[Data in this exercise start]
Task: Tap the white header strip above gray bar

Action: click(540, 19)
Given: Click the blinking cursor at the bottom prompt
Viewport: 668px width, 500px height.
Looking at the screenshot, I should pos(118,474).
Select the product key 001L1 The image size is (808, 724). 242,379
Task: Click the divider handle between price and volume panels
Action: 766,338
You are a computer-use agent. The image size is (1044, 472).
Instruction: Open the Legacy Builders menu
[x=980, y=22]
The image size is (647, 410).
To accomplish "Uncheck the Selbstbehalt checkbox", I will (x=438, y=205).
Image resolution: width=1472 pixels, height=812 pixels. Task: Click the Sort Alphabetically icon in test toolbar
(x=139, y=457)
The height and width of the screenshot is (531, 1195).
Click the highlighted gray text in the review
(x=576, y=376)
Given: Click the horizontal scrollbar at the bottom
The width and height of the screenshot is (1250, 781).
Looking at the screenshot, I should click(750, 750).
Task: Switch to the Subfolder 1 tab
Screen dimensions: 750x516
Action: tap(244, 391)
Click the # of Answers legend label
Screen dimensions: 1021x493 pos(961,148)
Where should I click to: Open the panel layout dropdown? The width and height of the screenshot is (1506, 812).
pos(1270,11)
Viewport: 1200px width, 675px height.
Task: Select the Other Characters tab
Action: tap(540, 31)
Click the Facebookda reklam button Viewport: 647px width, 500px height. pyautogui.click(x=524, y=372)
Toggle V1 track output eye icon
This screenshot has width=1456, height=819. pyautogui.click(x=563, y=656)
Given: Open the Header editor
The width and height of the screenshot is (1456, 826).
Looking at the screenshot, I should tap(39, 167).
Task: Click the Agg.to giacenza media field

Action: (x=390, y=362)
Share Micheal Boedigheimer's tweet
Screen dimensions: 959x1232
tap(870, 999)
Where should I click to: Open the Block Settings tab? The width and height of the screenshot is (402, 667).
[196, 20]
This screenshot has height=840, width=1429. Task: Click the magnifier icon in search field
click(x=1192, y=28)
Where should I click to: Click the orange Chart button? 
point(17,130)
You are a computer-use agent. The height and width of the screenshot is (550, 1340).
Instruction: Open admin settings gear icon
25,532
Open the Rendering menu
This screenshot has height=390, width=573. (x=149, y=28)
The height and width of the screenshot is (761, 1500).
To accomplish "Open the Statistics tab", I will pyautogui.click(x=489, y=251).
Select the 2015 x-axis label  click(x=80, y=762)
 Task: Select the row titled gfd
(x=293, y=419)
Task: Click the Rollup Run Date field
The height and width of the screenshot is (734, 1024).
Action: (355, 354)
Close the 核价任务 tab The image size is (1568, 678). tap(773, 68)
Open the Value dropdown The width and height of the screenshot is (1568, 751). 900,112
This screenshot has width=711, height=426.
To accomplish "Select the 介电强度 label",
[Data in this exercise end]
* _Exercise_
Reproduce all of the material above, swapping each "Where should I click to" for "Where do I click to" and leaving everything else unchanged.

* _Output for this exercise_
Task: Tap the white header strip above gray bar

Action: click(540, 19)
Given: Click the blinking cursor at the bottom prompt
Viewport: 668px width, 500px height.
Looking at the screenshot, I should pos(118,474).
Select the product key 001L1 The image size is (808, 724). 242,379
Task: Click the divider handle between price and volume panels
Action: 766,338
You are a computer-use agent. The image size is (1044, 472).
Instruction: Open the Legacy Builders menu
[x=980, y=22]
The image size is (647, 410).
To accomplish "Uncheck the Selbstbehalt checkbox", I will (x=438, y=205).
Image resolution: width=1472 pixels, height=812 pixels. Task: Click the Sort Alphabetically icon in test toolbar
(x=139, y=457)
The height and width of the screenshot is (531, 1195).
Click the highlighted gray text in the review
(x=576, y=376)
Given: Click the horizontal scrollbar at the bottom
The width and height of the screenshot is (1250, 781).
Looking at the screenshot, I should click(750, 750).
Task: Switch to the Subfolder 1 tab
Screen dimensions: 750x516
Action: tap(244, 391)
Click the # of Answers legend label
Screen dimensions: 1021x493 pos(961,148)
Where do I click to: Open the panel layout dropdown? The width and height of the screenshot is (1506, 812).
pos(1270,11)
Viewport: 1200px width, 675px height.
Task: Select the Other Characters tab
Action: tap(540, 31)
Click the Facebookda reklam button Viewport: 647px width, 500px height. pyautogui.click(x=524, y=372)
Toggle V1 track output eye icon
This screenshot has width=1456, height=819. pyautogui.click(x=563, y=656)
Given: Open the Header editor
The width and height of the screenshot is (1456, 826).
Looking at the screenshot, I should tap(39, 167).
Task: Click the Agg.to giacenza media field

Action: (x=390, y=362)
Share Micheal Boedigheimer's tweet
Screen dimensions: 959x1232
tap(870, 999)
Where do I click to: Open the Block Settings tab? The width and height of the screenshot is (402, 667).
[196, 20]
This screenshot has height=840, width=1429. Task: Click the magnifier icon in search field
click(x=1192, y=28)
Where do I click to: Click the orange Chart button? 
point(17,130)
You are a computer-use agent. The height and width of the screenshot is (550, 1340).
Instruction: Open admin settings gear icon
25,532
Open the Rendering menu
This screenshot has height=390, width=573. (x=149, y=28)
The height and width of the screenshot is (761, 1500).
To accomplish "Open the Statistics tab", I will pyautogui.click(x=489, y=251).
Select the 2015 x-axis label  click(x=80, y=762)
 Task: Select the row titled gfd
(x=293, y=419)
Task: Click the Rollup Run Date field
The height and width of the screenshot is (734, 1024).
Action: (355, 354)
Close the 核价任务 tab The image size is (1568, 678). tap(773, 68)
Open the Value dropdown The width and height of the screenshot is (1568, 751). 900,112
This screenshot has width=711, height=426.
To accomplish "Select the 介电强度 label",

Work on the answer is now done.